Unclear origin vertigo protocol.

Acta Otorrinolaringol Esp (Engl Ed)

Unidad de Otoneurología, Servicio de Otorrinolaringología y Patología Cervicofacial, Hospital Universitario de Getafe, Madrid, España.

Published: October 2021

AI Article Synopsis

  • - The study investigates the effectiveness of a vertigo protocol used in the emergency department to differentiate between various types of vertigo and guide treatment for acute vestibular syndrome.
  • - A total of 97 patients, mostly around 61 years old, were analyzed, with diagnoses split into peripheral (27%), central (34%), and other (39%) origins, including stroke cases within the central category.
  • - The protocol effectively identified the source of vertigo, minimizing unnecessary imaging tests, and was mainly activated due to disagreements noted by ENT specialists during clinical evaluations.

Article Abstract

Background And Objective: Differential diagnosis of vertigo is a diagnostic challenge in the emergency setting. In our centre we have created a vertigo protocol to distinguish the different pathologies and their management in the emergency department. Our goal is to determine the efficacy of our hospital protocol in the diagnostic and therapeutic approach to acute vestibular syndrome.

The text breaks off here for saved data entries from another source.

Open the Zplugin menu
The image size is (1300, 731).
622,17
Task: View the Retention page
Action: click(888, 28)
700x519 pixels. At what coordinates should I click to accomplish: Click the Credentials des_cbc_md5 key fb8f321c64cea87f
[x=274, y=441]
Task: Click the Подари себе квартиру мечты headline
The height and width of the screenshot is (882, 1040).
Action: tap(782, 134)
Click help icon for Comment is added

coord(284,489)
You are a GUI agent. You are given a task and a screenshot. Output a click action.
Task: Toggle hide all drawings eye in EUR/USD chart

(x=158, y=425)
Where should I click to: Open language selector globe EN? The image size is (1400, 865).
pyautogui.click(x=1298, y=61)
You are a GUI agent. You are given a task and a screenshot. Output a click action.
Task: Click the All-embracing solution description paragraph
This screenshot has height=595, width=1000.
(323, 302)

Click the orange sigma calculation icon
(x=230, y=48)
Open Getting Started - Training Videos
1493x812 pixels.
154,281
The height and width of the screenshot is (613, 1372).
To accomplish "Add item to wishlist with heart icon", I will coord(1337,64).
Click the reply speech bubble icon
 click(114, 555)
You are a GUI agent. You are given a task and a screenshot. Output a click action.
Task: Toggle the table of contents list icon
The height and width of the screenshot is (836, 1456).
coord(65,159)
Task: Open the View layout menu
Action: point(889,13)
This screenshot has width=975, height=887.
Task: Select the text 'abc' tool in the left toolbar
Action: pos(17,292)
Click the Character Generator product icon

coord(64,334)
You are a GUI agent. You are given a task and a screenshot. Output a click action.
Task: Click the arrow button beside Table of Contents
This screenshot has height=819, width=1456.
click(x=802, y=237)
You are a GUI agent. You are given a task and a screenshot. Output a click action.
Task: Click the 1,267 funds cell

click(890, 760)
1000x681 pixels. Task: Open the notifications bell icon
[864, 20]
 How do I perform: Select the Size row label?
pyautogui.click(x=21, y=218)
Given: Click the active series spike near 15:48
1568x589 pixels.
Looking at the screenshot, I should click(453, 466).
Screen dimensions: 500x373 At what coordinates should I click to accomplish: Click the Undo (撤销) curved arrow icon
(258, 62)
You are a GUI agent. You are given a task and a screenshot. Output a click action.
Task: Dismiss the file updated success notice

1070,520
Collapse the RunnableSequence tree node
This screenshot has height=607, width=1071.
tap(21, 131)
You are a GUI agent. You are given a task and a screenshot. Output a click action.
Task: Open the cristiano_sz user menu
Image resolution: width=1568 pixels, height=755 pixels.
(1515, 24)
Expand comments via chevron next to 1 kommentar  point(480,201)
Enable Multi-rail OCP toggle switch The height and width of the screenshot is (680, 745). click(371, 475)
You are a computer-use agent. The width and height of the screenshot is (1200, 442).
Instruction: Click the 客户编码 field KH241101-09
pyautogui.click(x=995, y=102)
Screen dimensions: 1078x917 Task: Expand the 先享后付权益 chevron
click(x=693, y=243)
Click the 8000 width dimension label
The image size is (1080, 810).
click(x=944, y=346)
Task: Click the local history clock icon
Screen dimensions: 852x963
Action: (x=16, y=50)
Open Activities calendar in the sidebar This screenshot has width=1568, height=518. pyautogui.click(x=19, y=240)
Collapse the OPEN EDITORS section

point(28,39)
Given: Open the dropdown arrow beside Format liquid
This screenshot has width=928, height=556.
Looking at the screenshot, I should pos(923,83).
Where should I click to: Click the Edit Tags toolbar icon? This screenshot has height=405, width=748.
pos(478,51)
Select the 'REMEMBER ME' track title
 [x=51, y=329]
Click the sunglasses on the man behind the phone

Patients And Methods: It is a retrospective descriptive observational study on patients with a diagnosis of acute vestibular syndrome in the emergency department using our unclear origin vertigo protocol. All patients underwent an examination that included the HINTS protocol and had a minimum follow-up of 6 months. The results of the clinical assessments by the specialists were compared, as well as the physical examination with the different final diagnoses classified as peripheral, central and other-origin.

Results: We obtained 97 patients, with a mean age of 61.46 years. The final diagnoses were 26 patients for the peripheral group (26.8%), 38 for the other-origin group (39.2%) and 33 for the central group (34%). Stroke was found in 18 of the latter group, clinical-exploratory disagreement being the most frequent reason for activation of the protocol.

Conclusions: Our protocol has proven to be a useful tool to differentiate a possible acute vestibular syndrome of central origin from a peripheral one, avoiding unnecessary imaging tests. The most frequent cause of activation of the protocol was clinical-exploratory disagreement seen by the ENT doctor.